**RECORD EXTRACTS:**

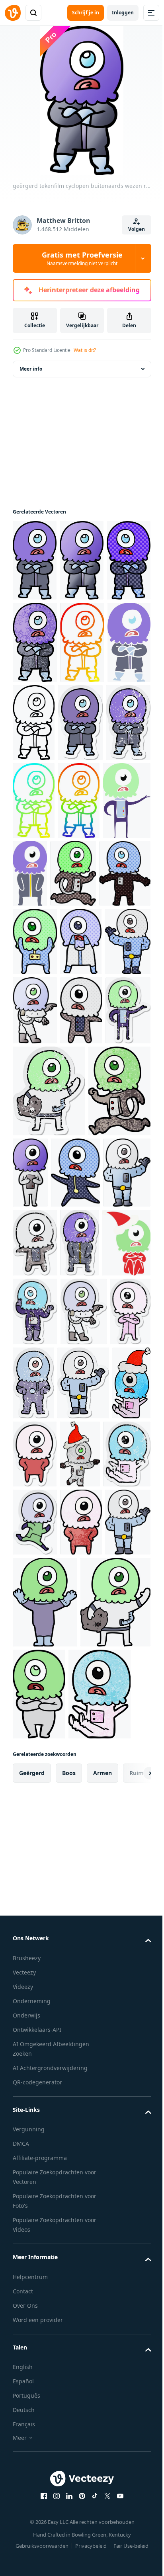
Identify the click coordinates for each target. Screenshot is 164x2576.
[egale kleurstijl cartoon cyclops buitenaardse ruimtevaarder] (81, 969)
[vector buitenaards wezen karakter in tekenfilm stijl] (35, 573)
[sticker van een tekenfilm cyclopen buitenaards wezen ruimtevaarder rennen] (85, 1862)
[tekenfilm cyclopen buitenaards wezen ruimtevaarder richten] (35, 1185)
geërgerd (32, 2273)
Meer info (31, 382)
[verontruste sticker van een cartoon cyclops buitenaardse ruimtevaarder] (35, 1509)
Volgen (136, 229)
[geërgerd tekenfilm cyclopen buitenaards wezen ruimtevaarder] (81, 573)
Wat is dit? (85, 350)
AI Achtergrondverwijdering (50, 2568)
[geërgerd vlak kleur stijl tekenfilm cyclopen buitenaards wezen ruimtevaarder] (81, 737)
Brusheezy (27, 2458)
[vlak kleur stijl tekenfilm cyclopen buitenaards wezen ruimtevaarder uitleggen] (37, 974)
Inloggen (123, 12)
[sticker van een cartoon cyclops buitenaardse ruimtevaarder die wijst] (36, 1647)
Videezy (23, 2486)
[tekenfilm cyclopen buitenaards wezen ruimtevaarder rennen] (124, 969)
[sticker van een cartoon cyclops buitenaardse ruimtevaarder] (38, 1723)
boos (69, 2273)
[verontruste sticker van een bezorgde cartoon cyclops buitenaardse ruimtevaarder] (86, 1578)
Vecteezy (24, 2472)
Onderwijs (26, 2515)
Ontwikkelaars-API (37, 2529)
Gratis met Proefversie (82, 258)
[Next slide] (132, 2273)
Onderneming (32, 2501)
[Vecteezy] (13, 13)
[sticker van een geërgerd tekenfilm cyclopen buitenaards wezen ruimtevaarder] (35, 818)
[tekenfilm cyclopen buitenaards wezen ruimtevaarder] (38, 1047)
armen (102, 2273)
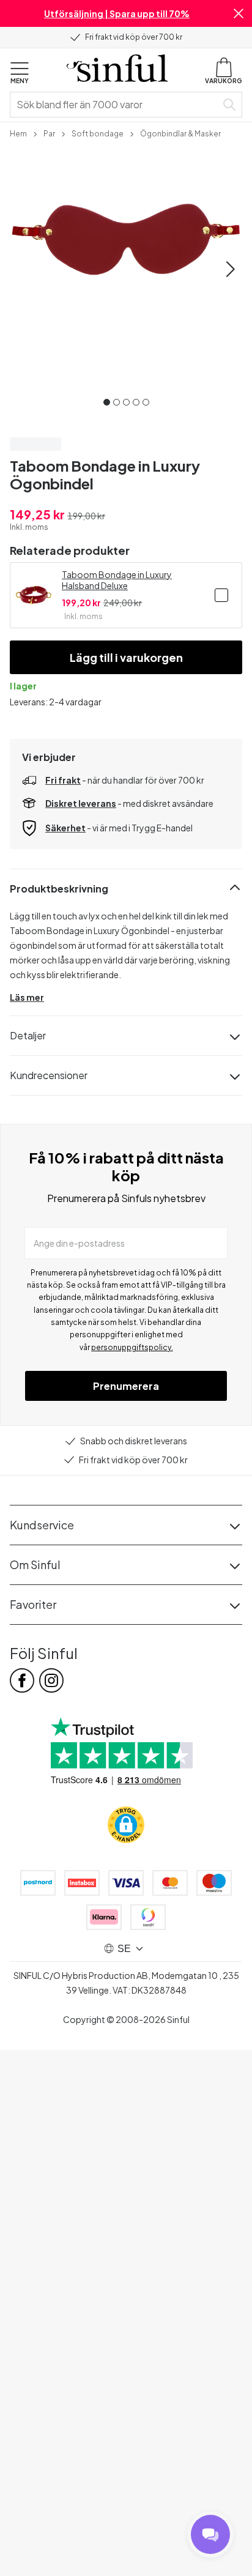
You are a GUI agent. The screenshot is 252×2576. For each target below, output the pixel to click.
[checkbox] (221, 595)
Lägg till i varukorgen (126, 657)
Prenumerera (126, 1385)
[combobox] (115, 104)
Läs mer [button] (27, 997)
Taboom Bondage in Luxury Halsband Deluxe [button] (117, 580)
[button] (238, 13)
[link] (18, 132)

**TASK DETAILS:**
Repeat exactly and only the lines from the start of the data above through the line that holds "armen (102, 2273)", inclusive. Pictures do not belong in the copy.

**COMPLETED EXERCISE:**
Identify the click coordinates for each target. Screenshot is 164x2576.
[egale kleurstijl cartoon cyclops buitenaardse ruimtevaarder] (81, 969)
[vector buitenaards wezen karakter in tekenfilm stijl] (35, 573)
[sticker van een tekenfilm cyclopen buitenaards wezen ruimtevaarder rennen] (85, 1862)
[tekenfilm cyclopen buitenaards wezen ruimtevaarder richten] (35, 1185)
geërgerd (32, 2273)
Meer info (31, 382)
[verontruste sticker van een cartoon cyclops buitenaardse ruimtevaarder] (35, 1509)
Volgen (136, 229)
[geërgerd tekenfilm cyclopen buitenaards wezen ruimtevaarder] (81, 573)
Wat is dit? (85, 350)
AI Achtergrondverwijdering (50, 2568)
[geërgerd vlak kleur stijl tekenfilm cyclopen buitenaards wezen ruimtevaarder] (81, 737)
Brusheezy (27, 2458)
[vlak kleur stijl tekenfilm cyclopen buitenaards wezen ruimtevaarder uitleggen] (37, 974)
Inloggen (123, 12)
[sticker van een cartoon cyclops buitenaardse ruimtevaarder die wijst] (36, 1647)
Videezy (23, 2486)
[tekenfilm cyclopen buitenaards wezen ruimtevaarder rennen] (124, 969)
[sticker van een cartoon cyclops buitenaardse ruimtevaarder] (38, 1723)
boos (69, 2273)
[verontruste sticker van een bezorgde cartoon cyclops buitenaardse ruimtevaarder] (86, 1578)
Vecteezy (24, 2472)
Onderwijs (26, 2515)
Ontwikkelaars-API (37, 2529)
Gratis met Proefversie (82, 258)
[Next slide] (132, 2273)
Onderneming (32, 2501)
[Vecteezy] (13, 13)
[sticker van een geërgerd tekenfilm cyclopen buitenaards wezen ruimtevaarder] (35, 818)
[tekenfilm cyclopen buitenaards wezen ruimtevaarder] (38, 1047)
armen (102, 2273)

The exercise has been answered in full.